Primary sclerosing cholangitis (PSC) is a chronic hepatic autoimmune disorder of unknown etiology, thought to be mediated by biliary autoreactive cytotoxic lymphocytes. A study was conducted in four patients with stages I and II PSC who were given 2CDA subcutaneously in an open-label pilot trial of 6-month duration and 2-year followup (Duchini et al., 2000). Patients had a quantifiable decrease in the hepatic inflammatory infiltrate on liver biopsy. No significant changes were found in symptom scores, liver panel tests, or cholangiograms. However, the drug was well-tolerated, and two of four patients reported remission of their inflammatory bowel disease symptoms.
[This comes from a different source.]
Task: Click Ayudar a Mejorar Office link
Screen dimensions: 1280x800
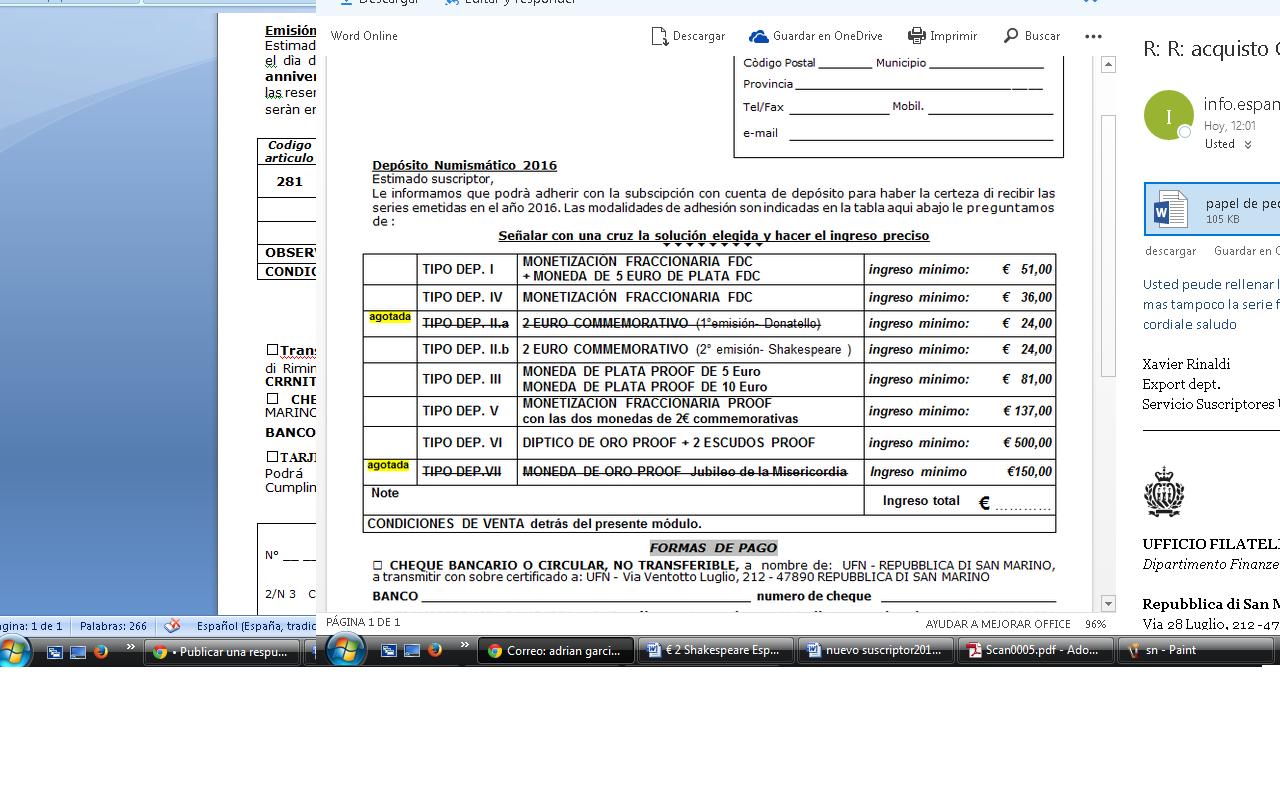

Psoriasis and psoriatic arthritis are conditions for which an immune pathogen-esis is indicated by the association of the disease with particular HLA types, by the dense lymphocyte infiltrates seen in both the skin and affected joints, and by beneficial effects of treatment with cyclosporine A and anti-CD4 antibodies (Bos et al., 1989). A study of 2CDA given orally to six patients weekly for 12 weeks followed by monthly maintenance therapy showed that after 6 months, four out of six patients had improved joint disease, and five out of six had improved psoriasis (Eibschutz et al., 1995).
Finally, because the only toxicity of 2CDA noted in the early studies was bone-marrow suppression, it has been used in preparing patients with lymphomas and leukemias for bone-marrow transplantation because destruction of the marrow in such patients is a part of the therapeutic aim (Beutler et al., 1997a,b).